And that brings me to my next point:

Money isn’t everything!

I stayed in a horrible job because I was afraid of not making enough money. Even though my bills were paid and I had some savings, I still felt the need to keep making more. What if I couldn’t find a job with the same pay and couldn’t save for the future?

It’s not being responsible to stay in a horrible place just for the money. Being responsible means taking care of my mental and physical health by doing what’s best for me!

Unfortunately, a lifelong belief that money is everything tends to sneak back into my mentality. And I put myself through a lot of misery because of it. 

Being the boss doesn’t mean they own you!

This was another big one for me because I was raised to respect people in authority, follow orders, and do my best to meet expectations. 
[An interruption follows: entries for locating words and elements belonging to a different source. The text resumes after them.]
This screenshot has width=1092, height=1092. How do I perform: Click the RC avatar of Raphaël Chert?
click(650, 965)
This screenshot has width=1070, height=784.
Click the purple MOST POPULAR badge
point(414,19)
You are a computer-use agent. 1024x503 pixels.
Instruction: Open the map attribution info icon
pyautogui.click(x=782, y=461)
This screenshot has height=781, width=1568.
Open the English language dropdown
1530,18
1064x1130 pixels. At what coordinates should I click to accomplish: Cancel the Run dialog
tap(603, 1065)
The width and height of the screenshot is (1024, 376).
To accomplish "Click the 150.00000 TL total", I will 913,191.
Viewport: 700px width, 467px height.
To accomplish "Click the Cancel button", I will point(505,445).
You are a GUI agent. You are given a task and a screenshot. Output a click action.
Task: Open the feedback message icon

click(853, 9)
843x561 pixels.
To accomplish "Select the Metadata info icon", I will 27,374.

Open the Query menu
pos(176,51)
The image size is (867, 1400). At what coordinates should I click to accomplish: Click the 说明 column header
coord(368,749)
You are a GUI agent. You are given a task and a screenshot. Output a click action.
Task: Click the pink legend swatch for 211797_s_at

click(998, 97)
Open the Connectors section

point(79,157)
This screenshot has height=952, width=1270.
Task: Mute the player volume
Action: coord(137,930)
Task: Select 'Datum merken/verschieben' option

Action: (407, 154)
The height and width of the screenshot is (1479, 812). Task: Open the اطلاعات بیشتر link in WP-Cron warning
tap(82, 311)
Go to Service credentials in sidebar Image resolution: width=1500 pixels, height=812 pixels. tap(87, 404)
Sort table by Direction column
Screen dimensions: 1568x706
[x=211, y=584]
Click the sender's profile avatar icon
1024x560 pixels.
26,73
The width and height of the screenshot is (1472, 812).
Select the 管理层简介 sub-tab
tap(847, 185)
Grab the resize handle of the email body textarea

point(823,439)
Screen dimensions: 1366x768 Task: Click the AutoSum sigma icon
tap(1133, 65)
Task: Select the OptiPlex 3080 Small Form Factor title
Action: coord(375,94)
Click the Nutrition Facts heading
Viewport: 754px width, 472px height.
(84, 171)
But this doesn’t mean blindly following someone that obviously has no interest in my welfare. I have to let people know when I can’t or won’t do something and why. When orders are given that harm me or someone I’m responsible for, there’s a problem. I have to speak up.

Some bosses like to think that they can control people’s lives. Maybe it’s out of fear, insecurity, or just a power trip. But no matter the reason, it’s infringing on my personal freedom and is not acceptable. They may be my boss, but they’re not my God! I will be all too happy to step up and bust their bubble on that one!

The takeaway:

All of my experience has taught me one thing:

I must respect and value myself.

If I don’t, people will try to take advantage of me. Only I can truly know my worth, and only I can make that known and stand up to protect myself. 

I’ve learned that my mental and physical health is something worth fighting for. It’s essential to survive and thrive.